3. Maßgebliche Auslegungskriterien des § 914 ABGB sind der Wortsinn in seiner gewöhnlichen Bedeutung und die Absicht der Parteien. Unter der „Absicht der Parteien“ ist die dem Erklärungsgegner erkennbare und von ihm widerspruchslos zur Kenntnis genommene Absicht des Erklärenden zu verstehen (RIS‑Justiz RS0017915 [T2, T31, T34]). Für die Auslegung einer Urkunde ist deren Wortlaut allein maßgeblich, solange nicht behauptet und bewiesen wird, dass sich aufgrund außerhalb der Urkunden liegender Umstände ein übereinstimmender Parteiwille oder ein vom allgemeinen Sprachgebrauch abweichender objektiver Sinn der Erklärung ergibt (RIS‑Justiz RS0043422 [T13]). Dieser Beweis wurde im vorliegenden Fall nicht erbracht, weshalb der Wille der Vertragsparteien durch Auslegung der Vertragsurkunde zu ermitteln ist.
4. Mit Schreiben vom 18. 12. 2003 sagte die beklagte Bank den beiden Klägern den Verzicht auf die Geltendmachung weiterer Forderungen zu, wenn der Zufluss der Verwertungserlöse aus zwei Liegenschaften „auf die bei uns geführten Konten der S*****gesellschaft mbH“ (vom Erstkläger vertretene Schuldnerin) erfolgt. Der Verteilungserlös der einen Liegenschaft wurde aber nicht zur Gänze der Beklagten zur Tilgung ihrer Forderungen gegenüber der Erstklägerin zugewiesen. Die Beurteilung der Vorinstanzen, dass damit die genannte Bedingung nicht erfüllt wurde und die Beklagte durch die Anmeldung ihrer Forderungen gegen den Zweitkläger im Meistbotsverteilungsverfahren, zu deren Besicherung auf der Liegenschaft der Erstklägerin zwei Höchstbetragshypotheken einverleibt waren, auch nicht gegen Treu und Glauben verstieß, sondern sie dazu berechtigt war, ist unter Berücksichtigung der konkreten Umstände des Einzelfalls zumindest vertretbar. Eine behauptete undeutliche Erklärung der Beklagten liegt nicht vor, sodass es schon aus diesem Grund nicht zur Anwendung des § 915 zweiter Halbsatz ABGB kommt. Nach der getroffenen Vereinbarung erfüllt ein vom Masseverwalter bei der Beklagten eröffnetes Treuhandanderkonto, auf das der Verkaufserlös eingezahlt wurde, jedenfalls nicht die Voraussetzung des Zuflusses der Kaufpreise auf die Konten der Schuldnerin bei der Beklagten (zur Abdeckung bestehender Verbindlichkeiten).

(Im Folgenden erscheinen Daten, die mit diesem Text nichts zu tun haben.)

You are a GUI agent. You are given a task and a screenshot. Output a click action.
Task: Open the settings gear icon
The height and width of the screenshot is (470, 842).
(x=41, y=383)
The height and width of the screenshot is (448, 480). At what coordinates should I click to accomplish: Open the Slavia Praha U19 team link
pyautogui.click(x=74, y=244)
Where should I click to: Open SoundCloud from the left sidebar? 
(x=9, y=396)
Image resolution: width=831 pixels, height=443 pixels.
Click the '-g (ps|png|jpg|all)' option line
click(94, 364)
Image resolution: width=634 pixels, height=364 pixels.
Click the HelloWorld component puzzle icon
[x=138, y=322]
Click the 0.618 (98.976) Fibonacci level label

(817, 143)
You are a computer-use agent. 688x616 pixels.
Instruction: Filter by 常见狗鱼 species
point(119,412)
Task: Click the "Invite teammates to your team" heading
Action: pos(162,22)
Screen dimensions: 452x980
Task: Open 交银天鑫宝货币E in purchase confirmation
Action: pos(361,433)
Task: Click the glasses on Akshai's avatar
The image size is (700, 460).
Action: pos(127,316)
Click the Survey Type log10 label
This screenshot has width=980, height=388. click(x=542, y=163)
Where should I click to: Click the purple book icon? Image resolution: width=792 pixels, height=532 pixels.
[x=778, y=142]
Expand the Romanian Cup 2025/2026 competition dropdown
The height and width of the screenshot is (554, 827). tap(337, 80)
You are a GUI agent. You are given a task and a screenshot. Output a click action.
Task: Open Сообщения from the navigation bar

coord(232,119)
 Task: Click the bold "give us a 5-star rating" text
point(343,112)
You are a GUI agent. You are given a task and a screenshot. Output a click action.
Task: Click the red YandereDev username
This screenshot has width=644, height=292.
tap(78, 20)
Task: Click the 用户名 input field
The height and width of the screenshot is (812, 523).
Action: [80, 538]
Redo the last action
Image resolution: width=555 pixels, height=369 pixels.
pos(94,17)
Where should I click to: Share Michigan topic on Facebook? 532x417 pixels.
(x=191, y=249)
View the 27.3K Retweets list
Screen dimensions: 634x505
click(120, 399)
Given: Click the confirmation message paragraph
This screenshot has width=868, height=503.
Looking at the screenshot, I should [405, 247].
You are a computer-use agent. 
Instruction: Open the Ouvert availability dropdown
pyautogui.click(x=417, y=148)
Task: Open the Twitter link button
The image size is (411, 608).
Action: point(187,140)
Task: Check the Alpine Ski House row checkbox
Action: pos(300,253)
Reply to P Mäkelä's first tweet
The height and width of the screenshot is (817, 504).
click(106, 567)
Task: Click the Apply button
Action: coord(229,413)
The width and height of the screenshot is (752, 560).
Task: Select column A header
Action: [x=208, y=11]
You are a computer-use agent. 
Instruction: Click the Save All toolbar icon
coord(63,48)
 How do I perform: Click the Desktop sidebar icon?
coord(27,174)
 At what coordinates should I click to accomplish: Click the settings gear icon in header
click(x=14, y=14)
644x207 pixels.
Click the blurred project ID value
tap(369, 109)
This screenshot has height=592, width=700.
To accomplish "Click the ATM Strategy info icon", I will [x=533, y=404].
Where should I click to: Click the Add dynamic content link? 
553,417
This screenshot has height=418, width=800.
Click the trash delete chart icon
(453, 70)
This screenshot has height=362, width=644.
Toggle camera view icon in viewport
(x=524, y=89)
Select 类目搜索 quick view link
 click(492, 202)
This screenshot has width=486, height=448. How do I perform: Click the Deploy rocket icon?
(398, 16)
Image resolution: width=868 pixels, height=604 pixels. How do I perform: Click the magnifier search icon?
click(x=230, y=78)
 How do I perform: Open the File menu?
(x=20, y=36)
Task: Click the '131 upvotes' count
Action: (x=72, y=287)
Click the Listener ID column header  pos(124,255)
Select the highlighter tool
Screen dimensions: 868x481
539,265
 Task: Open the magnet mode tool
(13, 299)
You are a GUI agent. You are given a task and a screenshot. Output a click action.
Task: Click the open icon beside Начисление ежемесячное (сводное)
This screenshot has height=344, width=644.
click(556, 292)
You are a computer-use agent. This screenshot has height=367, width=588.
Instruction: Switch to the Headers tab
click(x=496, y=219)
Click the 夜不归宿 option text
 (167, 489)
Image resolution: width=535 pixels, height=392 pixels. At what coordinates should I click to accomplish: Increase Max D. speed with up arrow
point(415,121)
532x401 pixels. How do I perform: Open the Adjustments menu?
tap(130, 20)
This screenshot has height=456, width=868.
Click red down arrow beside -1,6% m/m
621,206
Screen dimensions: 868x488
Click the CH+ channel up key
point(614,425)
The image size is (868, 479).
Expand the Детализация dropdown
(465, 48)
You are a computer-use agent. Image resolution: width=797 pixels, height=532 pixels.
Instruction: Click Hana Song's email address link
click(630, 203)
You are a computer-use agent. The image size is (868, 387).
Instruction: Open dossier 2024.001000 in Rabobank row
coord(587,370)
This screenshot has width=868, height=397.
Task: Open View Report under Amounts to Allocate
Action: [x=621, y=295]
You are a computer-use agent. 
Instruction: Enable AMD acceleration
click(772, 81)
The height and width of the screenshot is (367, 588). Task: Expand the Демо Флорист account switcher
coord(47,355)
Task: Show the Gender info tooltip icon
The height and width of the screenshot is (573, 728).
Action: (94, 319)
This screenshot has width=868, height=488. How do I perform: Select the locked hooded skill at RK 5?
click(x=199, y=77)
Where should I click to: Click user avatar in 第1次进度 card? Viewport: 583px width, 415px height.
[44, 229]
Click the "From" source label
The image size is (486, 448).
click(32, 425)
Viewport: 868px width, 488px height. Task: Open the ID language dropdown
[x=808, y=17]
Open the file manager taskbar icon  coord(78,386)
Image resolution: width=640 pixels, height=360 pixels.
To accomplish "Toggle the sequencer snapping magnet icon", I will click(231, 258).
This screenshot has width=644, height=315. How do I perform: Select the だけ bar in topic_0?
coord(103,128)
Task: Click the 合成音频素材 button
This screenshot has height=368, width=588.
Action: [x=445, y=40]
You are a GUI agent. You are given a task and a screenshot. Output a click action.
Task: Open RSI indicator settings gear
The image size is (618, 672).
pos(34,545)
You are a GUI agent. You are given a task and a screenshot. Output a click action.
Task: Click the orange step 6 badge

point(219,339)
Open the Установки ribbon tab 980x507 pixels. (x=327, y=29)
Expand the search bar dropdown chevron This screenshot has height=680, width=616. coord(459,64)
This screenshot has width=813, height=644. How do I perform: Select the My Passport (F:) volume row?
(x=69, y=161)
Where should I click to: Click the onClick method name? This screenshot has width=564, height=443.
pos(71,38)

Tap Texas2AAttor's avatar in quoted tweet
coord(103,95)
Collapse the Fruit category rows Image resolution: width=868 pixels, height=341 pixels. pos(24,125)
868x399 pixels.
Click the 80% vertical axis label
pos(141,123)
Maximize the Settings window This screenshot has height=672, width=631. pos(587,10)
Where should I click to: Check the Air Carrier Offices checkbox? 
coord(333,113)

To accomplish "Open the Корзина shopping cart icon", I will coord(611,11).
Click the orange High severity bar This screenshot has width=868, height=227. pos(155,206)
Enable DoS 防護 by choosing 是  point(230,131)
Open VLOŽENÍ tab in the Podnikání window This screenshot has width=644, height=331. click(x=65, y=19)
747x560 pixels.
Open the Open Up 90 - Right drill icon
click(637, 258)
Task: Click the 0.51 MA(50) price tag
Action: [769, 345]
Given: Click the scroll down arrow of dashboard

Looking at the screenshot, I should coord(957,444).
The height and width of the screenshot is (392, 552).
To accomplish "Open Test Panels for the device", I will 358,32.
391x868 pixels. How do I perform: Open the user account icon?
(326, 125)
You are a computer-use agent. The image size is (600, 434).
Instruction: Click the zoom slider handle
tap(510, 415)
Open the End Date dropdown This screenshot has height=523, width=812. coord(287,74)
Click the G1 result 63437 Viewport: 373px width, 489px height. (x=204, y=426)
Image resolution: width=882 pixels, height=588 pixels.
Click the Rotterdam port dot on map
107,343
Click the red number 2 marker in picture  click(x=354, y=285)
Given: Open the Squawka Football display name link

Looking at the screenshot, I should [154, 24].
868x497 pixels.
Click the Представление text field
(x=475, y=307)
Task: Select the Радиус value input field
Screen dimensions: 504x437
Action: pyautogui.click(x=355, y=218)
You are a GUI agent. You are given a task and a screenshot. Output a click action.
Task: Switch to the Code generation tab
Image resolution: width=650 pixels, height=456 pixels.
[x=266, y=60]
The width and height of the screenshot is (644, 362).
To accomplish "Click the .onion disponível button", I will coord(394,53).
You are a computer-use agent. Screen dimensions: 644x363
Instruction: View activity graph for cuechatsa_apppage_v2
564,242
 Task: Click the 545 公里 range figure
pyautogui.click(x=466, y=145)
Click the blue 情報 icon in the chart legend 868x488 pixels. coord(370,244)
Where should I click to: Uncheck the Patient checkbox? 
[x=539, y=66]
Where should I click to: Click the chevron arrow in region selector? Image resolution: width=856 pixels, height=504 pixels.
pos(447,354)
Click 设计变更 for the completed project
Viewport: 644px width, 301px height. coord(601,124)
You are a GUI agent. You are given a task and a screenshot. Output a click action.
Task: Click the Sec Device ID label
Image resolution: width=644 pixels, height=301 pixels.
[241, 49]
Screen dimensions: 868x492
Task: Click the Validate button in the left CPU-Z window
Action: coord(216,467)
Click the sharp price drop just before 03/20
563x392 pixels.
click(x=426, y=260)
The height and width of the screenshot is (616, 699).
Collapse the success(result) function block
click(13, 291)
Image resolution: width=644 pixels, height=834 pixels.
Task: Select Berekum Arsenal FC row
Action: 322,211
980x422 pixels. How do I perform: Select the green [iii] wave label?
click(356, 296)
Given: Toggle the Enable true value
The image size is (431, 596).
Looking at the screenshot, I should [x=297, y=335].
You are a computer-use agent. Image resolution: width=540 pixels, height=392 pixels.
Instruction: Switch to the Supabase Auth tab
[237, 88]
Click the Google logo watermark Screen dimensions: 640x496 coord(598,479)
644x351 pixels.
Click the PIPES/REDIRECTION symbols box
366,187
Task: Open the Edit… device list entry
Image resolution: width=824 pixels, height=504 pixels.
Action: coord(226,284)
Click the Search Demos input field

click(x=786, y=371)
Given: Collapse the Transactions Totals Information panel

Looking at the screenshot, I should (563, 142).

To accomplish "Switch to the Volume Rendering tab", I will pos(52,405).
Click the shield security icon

5. Die (zahlreich) behaupteten sekundären Feststellungsmängel sind für die rechtliche Beurteilung nicht von Relevanz.
6. Zusammengefasst zeigen die außerordentlichen Revisionen beider Kläger keine Rechtsfragen von erheblicher Bedeutung im Sinn des § 502 Abs 1 ZPO auf. Einer weiteren Begründung bedarf dieser Beschluss nicht (§ 510 Abs 3 ZPO).